I'd been a purple belt back in my old place (hardly a bouncer), but the McDojo didn't honor our belting system, so it was back to white for me. The first thing that struck me was how big the place was - thirty, forty plus kids, when I'd been used to maybe a half dozen at a time. The second thing that struck me was how few shits anyone seemed to give. I remember doing some blocking exercises with a resident black belt, and the kid was flopping his arms around with this expression on his face, like his mom had just asked him to take out the trash. Looked rather like the jokers in this video, come to think of it. Don't get me wrong, I was no bouncer, and I got my ass routinely handed to me at my old place. But the fuck was a black belt acting like that for?
Within two weeks the McDojo gave me my first belt test. All the belts were lumped together, from white belts clear up to brown belts taking their final exams. We did some basic exercises, "Show us a high punch! Show us a Middle Block!" and then the sensei said, OK, whatever, good enough. Good enough?! Yep, good enough, you can sit down now if you want.
Ten minutes later, the instructor wrapped up the test. The last thing he'd grade us on was katas. KATAS! Yes! Something I knew really, really well. We'd do my good friend, Taikyoku Shodan. So I put my hand up and said, hey, I'll do it! This'll be fun!

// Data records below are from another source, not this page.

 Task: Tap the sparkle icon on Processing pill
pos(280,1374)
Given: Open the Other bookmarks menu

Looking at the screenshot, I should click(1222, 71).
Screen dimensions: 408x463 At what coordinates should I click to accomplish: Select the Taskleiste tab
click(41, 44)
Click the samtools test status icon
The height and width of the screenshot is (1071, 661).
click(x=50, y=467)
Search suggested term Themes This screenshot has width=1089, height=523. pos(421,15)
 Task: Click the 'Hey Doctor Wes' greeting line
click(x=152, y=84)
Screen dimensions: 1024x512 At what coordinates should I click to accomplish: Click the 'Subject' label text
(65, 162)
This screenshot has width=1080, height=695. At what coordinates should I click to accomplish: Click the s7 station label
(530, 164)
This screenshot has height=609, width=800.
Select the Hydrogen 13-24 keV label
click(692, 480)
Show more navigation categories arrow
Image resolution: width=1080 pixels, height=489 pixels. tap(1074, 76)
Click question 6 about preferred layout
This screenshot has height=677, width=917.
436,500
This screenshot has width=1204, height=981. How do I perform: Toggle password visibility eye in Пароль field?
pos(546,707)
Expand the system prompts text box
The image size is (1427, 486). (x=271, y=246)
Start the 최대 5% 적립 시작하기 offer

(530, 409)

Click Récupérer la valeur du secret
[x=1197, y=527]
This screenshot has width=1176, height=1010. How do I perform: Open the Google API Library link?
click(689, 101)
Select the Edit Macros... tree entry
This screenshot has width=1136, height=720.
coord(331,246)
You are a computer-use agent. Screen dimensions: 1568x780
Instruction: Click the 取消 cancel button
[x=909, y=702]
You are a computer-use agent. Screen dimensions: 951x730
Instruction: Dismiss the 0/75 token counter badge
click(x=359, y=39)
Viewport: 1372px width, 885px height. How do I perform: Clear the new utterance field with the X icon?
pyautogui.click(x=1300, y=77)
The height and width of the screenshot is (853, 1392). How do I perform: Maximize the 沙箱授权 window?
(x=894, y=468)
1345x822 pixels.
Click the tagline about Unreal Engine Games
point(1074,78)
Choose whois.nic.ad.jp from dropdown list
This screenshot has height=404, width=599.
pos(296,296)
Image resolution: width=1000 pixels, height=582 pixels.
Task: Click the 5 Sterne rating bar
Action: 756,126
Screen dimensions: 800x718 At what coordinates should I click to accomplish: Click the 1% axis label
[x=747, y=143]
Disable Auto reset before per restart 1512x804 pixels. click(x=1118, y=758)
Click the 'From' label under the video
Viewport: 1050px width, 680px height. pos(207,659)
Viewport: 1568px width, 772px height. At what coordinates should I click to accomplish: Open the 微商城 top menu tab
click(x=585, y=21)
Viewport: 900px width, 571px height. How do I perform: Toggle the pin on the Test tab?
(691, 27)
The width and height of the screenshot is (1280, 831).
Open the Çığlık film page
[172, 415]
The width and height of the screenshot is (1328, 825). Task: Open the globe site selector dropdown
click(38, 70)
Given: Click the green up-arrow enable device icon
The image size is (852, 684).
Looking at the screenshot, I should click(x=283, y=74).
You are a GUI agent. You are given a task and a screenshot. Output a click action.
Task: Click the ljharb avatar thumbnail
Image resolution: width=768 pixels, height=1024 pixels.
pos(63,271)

ONE OTHER PERSON knew it. ONE person. Now, I guess, different schools, different ways of teaching, whatever, shouldn't judge the McDojo too harshly for not teaching Taikyoku Shodan, right? My partner in crime was a brown belt, the most senior belt grade in the class, and two years younger than me. So we both get up, and we start going through it. Only it's immediately clear that the brown belt's stance is shit. He's standing too high and his center of gravity is all off. He starts to fall over. I shit you not, the poor kid's legs start to wobble and he lurches over to one side, boom, flat on his ass. So our instructor jumps up and grabs his protege, puts him back on his feet, and we start the count again. This happens three more times by the end of it.
Guess who got his black belt that day?
So that's my McDojo story. I never went back after that.